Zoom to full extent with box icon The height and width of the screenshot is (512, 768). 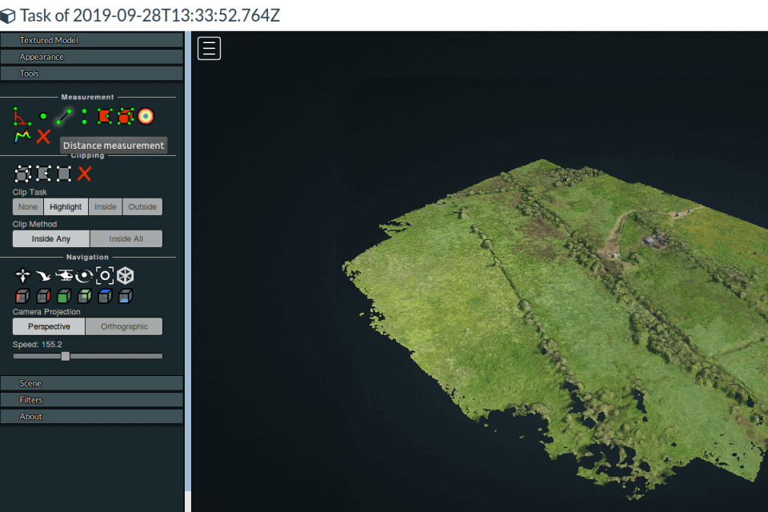pos(105,275)
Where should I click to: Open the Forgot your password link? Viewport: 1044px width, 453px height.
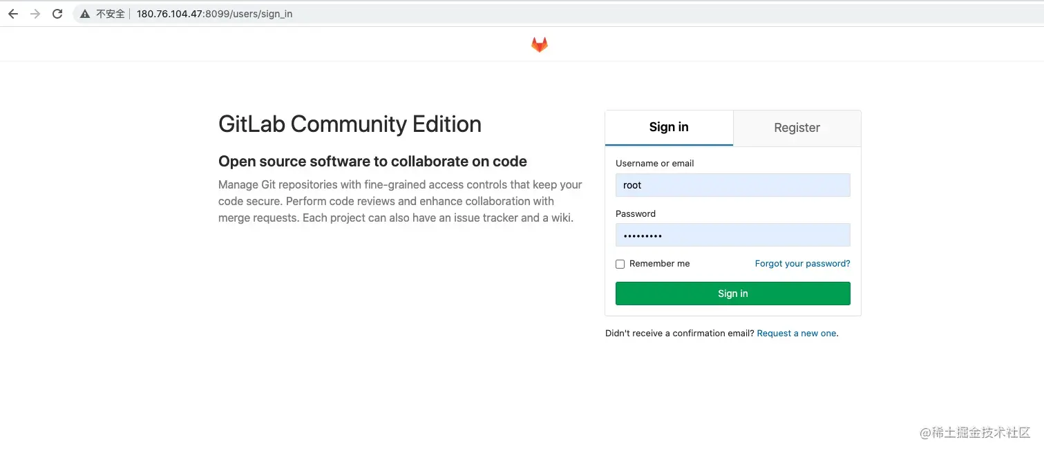tap(802, 264)
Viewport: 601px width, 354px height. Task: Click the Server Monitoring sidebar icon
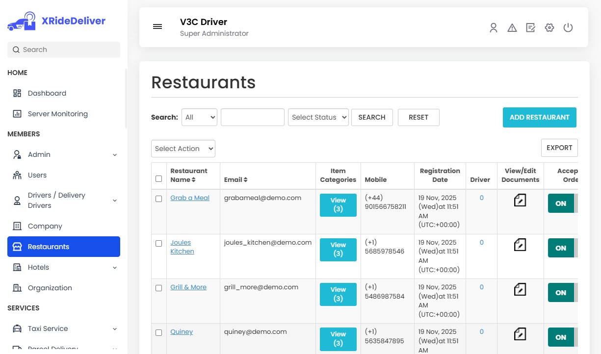(x=17, y=114)
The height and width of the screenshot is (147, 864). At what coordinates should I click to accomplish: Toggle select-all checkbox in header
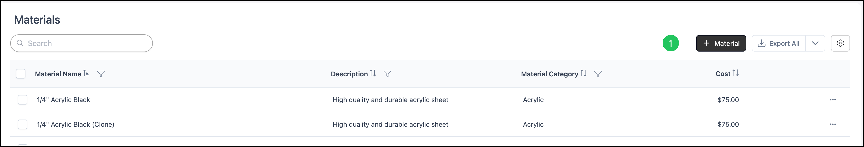tap(21, 74)
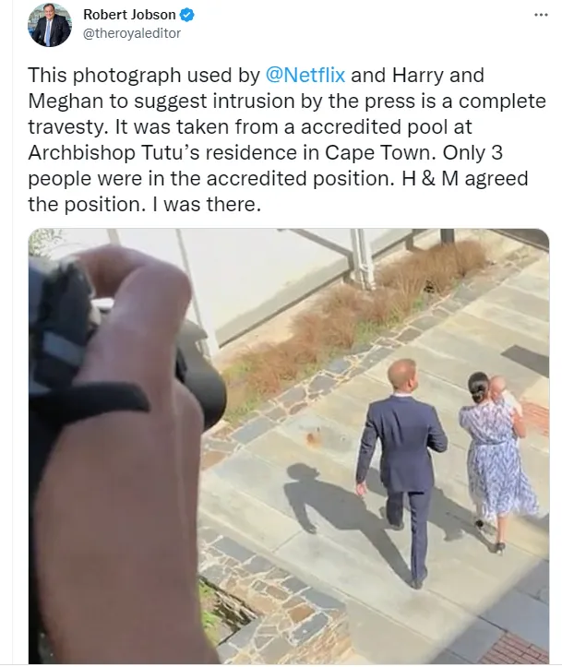Click the blue verified checkmark badge
This screenshot has height=667, width=562.
pyautogui.click(x=187, y=16)
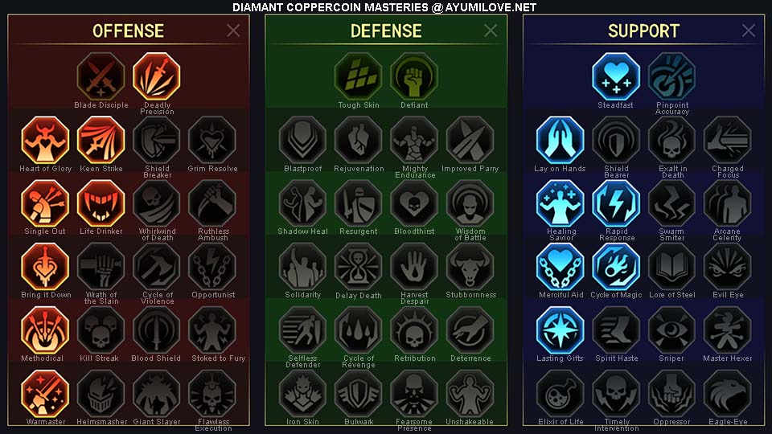Select the Life Drinker mastery
The height and width of the screenshot is (434, 772).
tap(101, 203)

☆ ☆ ☆ ☆ ☆ ☆ ☆

**What you need to do:** Your reply should consist only of the lines running from the line with "The height and width of the screenshot is (147, 864)." to the end of the entries, both included, copied exactly and without any pictures.

**Response for this exercise:**
The height and width of the screenshot is (147, 864). At what coordinates should I click to accomplish: Toggle select-all checkbox in header
tap(21, 74)
Click the blue verified checkmark badge
This screenshot has height=667, width=562.
pyautogui.click(x=187, y=16)
Select the Life Drinker mastery
The height and width of the screenshot is (434, 772).
tap(101, 203)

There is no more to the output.